One of my most beloved friends, who long ago died, had a way of exaggerating that didn't qualify her as a bold faced liar but still had the effect lies did at times. I'm sure she couldn't see it.
She was a highly intelligent and sensitive woman who I met in a fiction writing class, basically a good person. She was the person who critiqued with care and caring. You knew that about her.
One day I gave her a copy of a short fiction piece I'd read in a magazine that I loved. The short story took place in England. She called me an Anglophile.
I'm not.
But it wasn't something worth mentioning.
Then, I met up with one of the writers in our class who'd written a fun story and was also quite popular in the class.
His character and personality outside of class quickly proved to be no fun. As a friend, he came to share a meal. I suspected he was on drugs because he was so shaky he managed to almost overturn the table. Later I suspected that he'd stolen from me while in my apartment.
We were never a couple. It wasn't an affair. We never kissed - not even a friendly hug. It was just a few meets - a go see - with a classmate.
I was incredibly busy in those days and I just let him go. No biggy. Until he climbed over an eight foot security wall, knocked on my door, which I opened thinking it was the neighbor across the hall, and threw flowers. They flew past me and landed inside my living room.
He said, "I suspected you were with another man!" Then he stomped back down the stairs and out the gate.
I knew he was crazy. There was no "other man" but also absolutely no reason to think we were in a committed relationship that he should express jealousy or anger. And this kind of behavior wouldn't be acceptable to me if we had been.
I told my friend about this. I was irked when it got back to me that she said that because of this brief go-see I was someone who had "trouble in relationships."
Nothing, I thought, to the trouble in hers. She was living with a paranoid. He was suspicious of everyone, especially a new female friend, to the point where he'd accuse her falsely of lesbianism. She'd had to let me into her life slowly. He found it suspicious that I'd invited her to an exercise class held at a community center so he sat outside in their car sulking while she went in and joined us. He checked doors and windows every night in fear of an intruder and I guess that's always possible but they were living in a decent suburban area, without gang warfare. Maybe he had an enemy. Who knows?
He'd let her support him for years. She'd wanted that overturned.

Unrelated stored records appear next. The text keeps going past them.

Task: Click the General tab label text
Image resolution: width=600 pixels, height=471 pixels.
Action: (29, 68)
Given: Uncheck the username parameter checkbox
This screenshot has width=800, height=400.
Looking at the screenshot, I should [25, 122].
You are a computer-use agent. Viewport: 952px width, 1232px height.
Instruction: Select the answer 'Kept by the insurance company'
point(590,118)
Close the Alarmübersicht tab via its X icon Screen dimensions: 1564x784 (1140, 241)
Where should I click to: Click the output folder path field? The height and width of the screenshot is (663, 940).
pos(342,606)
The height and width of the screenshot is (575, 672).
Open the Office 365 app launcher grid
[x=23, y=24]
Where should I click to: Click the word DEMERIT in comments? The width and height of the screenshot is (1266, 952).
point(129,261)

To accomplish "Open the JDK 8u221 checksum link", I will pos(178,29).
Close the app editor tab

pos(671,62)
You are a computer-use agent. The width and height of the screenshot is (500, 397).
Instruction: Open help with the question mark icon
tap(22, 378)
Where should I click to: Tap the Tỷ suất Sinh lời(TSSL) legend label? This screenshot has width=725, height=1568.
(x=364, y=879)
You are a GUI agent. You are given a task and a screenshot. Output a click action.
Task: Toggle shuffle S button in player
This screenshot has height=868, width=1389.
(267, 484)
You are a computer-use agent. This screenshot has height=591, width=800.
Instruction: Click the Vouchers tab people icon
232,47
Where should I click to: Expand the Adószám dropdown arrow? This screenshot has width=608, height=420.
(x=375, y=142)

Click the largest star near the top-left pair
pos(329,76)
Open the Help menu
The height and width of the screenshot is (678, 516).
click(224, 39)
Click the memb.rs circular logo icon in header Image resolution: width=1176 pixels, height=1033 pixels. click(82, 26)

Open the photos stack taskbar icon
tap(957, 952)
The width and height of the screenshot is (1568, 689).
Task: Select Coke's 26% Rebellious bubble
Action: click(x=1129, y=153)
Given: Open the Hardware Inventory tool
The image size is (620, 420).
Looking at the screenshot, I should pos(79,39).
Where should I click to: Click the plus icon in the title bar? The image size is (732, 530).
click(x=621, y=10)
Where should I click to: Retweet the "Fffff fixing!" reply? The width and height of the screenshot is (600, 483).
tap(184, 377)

That is a relationship. That is trouble.
It took a while for me to realize that the grip on reality was slipping over at that house.
These were the days when hugging was becoming popular and there was even a hug guru who said everyone needed a minimum of one a day. I was never much of a hugger. I had never touched her. I'd read in an Oprah magazine that you should tell your friends you love them. I never did.
I hadn't seen her for several weeks. She'd called to tell me she'd been re-diagnosed with cancer. It had come back and I knew the treatment this time would extinguish her hopes of having a baby. I was heartbroken for her because having a child had become her obsession.
When she'd told her mother, the woman had blurted, "Why are you telling me this, cancer doesn't run in the family!"
As if it had nothing to do with her.
Her mother had depended on her to financially provide all the extras. My friend had even bought her mom a franchise.
Her husband had gotten a job after all. It was a good job but he traveled and worked long hours.
Who was going to be there for her?
I wrote a little note that Oprah would be proud of and attached it to a few flowers I bought for her on my way home from work.
She had said she wanted a year to be alone, suggesting for spiritual reasons, saying there were three spirits there with her. I accepted this, including the spirits.
I didn't want her to feel abandoned by me, by people.
My flowers included a pink rose for friendship and an iris for hope. It was a simple gesture. When I got to her house, cars in the driveway, I rang the bell and could hear whispers inside, but no one came to the door. It was early in the evening but I assumed it was a bad time. I left the flowers and note on her doorstep.
Her response was exaggerated. She took it all wrong. She sent me a thank you note. She defended her marriage.
The year came and went. I made no further contact with her though I felt sad when I thought of her. Sometimes I would try to imagine what she was going through. Had her mother finally realized her daughter was dying and helped her around the house? As I had offered to. Who took her to appointments for radiation and chemo?
I wondered.
I told myself I probably couldn't imagine what she must be going through.
I told myself she didn't want me to know.
I told myself she didn't care if I was worried.
I got a call from an old member of our extinguished writing group. Would I be interested in a screen writing roundtable? I said no. No interest. He said he'd called her and she hadn't had much to say.
It was uncanny I know, because I rarely bought the paper or read obits, my eyes caught a notice. She'd died a few months before.
I decided I'd been guided to buy that paper, to see that notice. Maybe even by her. The notice guided me to more realizations such as that I'd had an exaggerated notion of what good friends we were.
Maybe that's because when I went over to help her stencil the room that has been intended as a nursery she said, "You are my best friend. None of our other friends would ever come over and do this."